By Atilio A. Boron on June 17, 2018
The title of this note fully reflects what is happening in Colombia. If there is one thing to take away from this election is that for the first time in its history the traditional bipartisanship of the right was broken, which had in the past been presented to the electorate masked under different formulas and characters but in the background represented the interests of the dominant establishment. The emergence of a center-left candidacy like that of Gustavo Petro is an authentic and promising breakthrough in Colombian history, and it would not be going out on a limb to say that this marks the beginning of the end of an era. A slow and difficult birth, painful as few others, but whose result sooner rather than later will be the construction of a new political hegemony that displaces the forces that, for two centuries, exercised their domination in Colombia. Never before has a force like this emerged with this substance, which positions itself very favorably with a view to the upcoming regional elections of October 2019 where Colombia Humana could recover the seat of mayor in Bogota and conquer Cali and prepare their cadres with their militancy to the presidential elections of 2022.The result of the second round in the presidential elections of Colombia delivered the victory of the candidate of the right, Iván Duque, who obtained 10,362,080 votes against the 8,028,033 of his rival, Gustavo Petro, candidate of the Colombia Humana coalition. Threatened like never before, the forces of the old Colombian social order regrouped and prevailed by a difference of about twelve percentage points. At the end of the recount, the uribista won 54 percent of the votes while the former mayor of Bogotá reaped 42 percent. The voter turnout was slightly higher than 51 percent, a promising statistic in the face of persistent absenteeism in the polls of a country where voting is not mandatory.

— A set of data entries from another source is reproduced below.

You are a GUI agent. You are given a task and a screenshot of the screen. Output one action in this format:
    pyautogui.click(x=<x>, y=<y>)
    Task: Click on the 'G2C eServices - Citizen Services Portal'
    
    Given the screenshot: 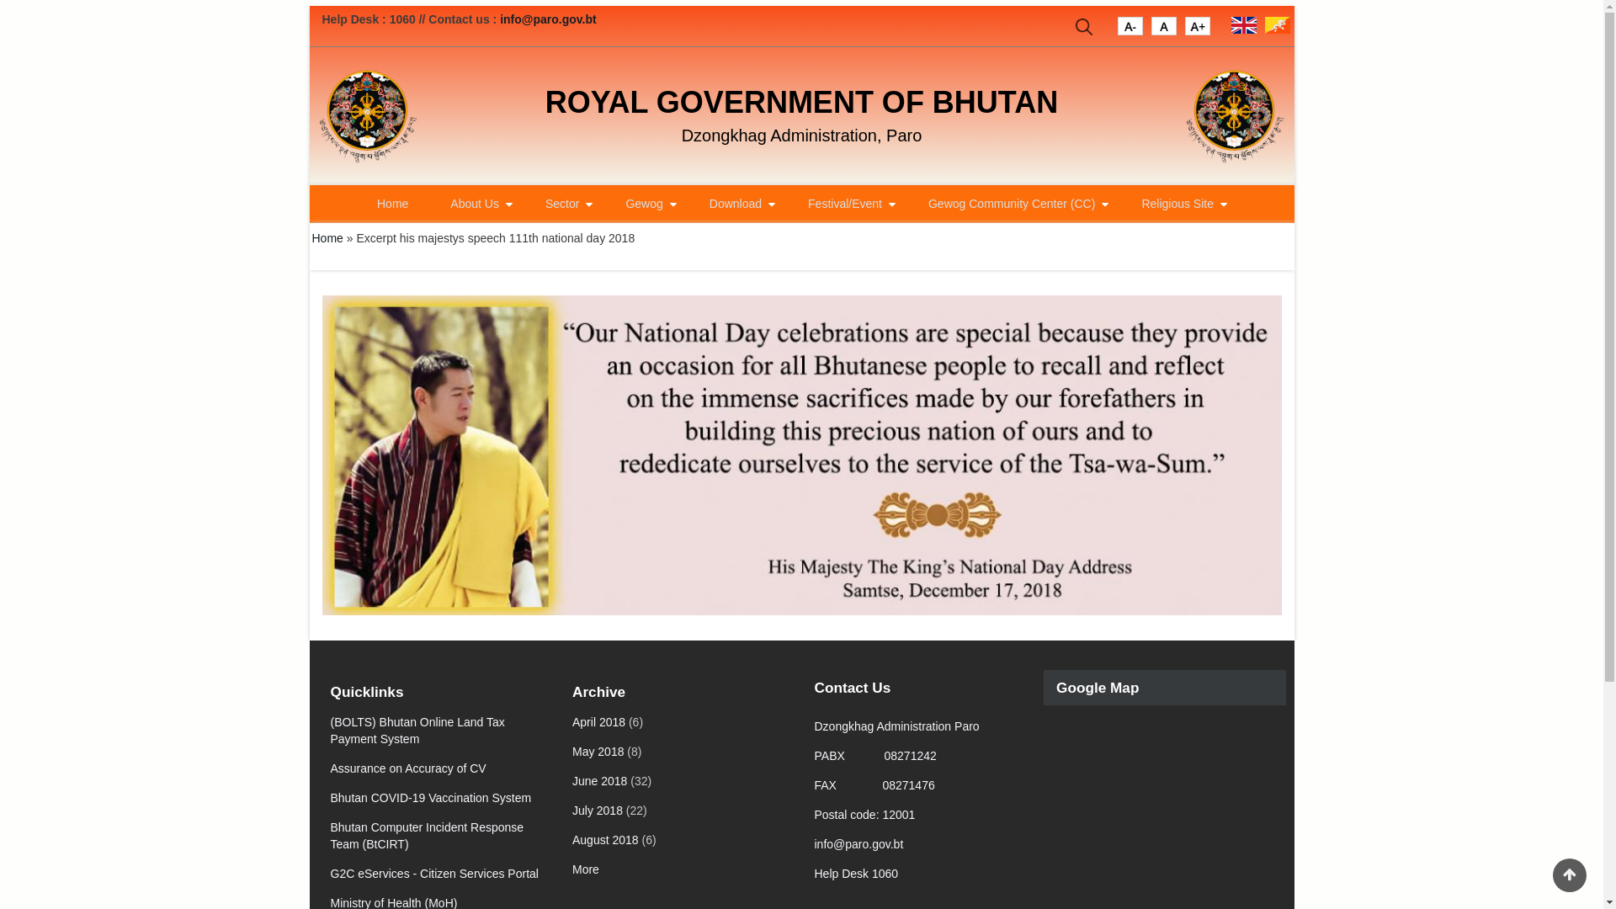 What is the action you would take?
    pyautogui.click(x=330, y=872)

Meanwhile, Iván Duque must wage a tremendous uphill battle to fulfill what he promised his boss, Álvaro Uribe; that is to advance over the judicial power, to put an end to the transitional justice designed in the Peace Accords and above all to prevent the former president, the real power behind the throne, from going to jail due to the numerous charges against him for his responsibility in crimes against humanity – among them the “false positives” – and his proven links to the narcos.
In short, something new has begun to be born in Colombia. Still the process has not concluded but the signs are encouraging. Nobody dreamed just three months ago that a center left candidate, who is a former guerrilla fighter, could obtain more than eight million votes.
It happened and nothing should make us think that the tricky bipartisanship of the right can resurrect after this debacle; or that the euphoria aroused in millions of Colombians who with their militancy built the most important political innovation since the murder of Jorge Eliecer Gaitán in 1948 will just dissolve in the air and everything will go back to where it was before. No, we are sure that there will be no going back in Colombia.
Sometimes there are defeats that anticipate future victories. Like those suffered by Salvador Allende in Chile in the 1964 election; or Lula in Brazil in 1998. Why think that something similar could not happen in Colombia? Only those who walk stumble, and the people of Colombia have started marching. It stumbled, but it will get up and sooner rather than later it will give birth to a new country.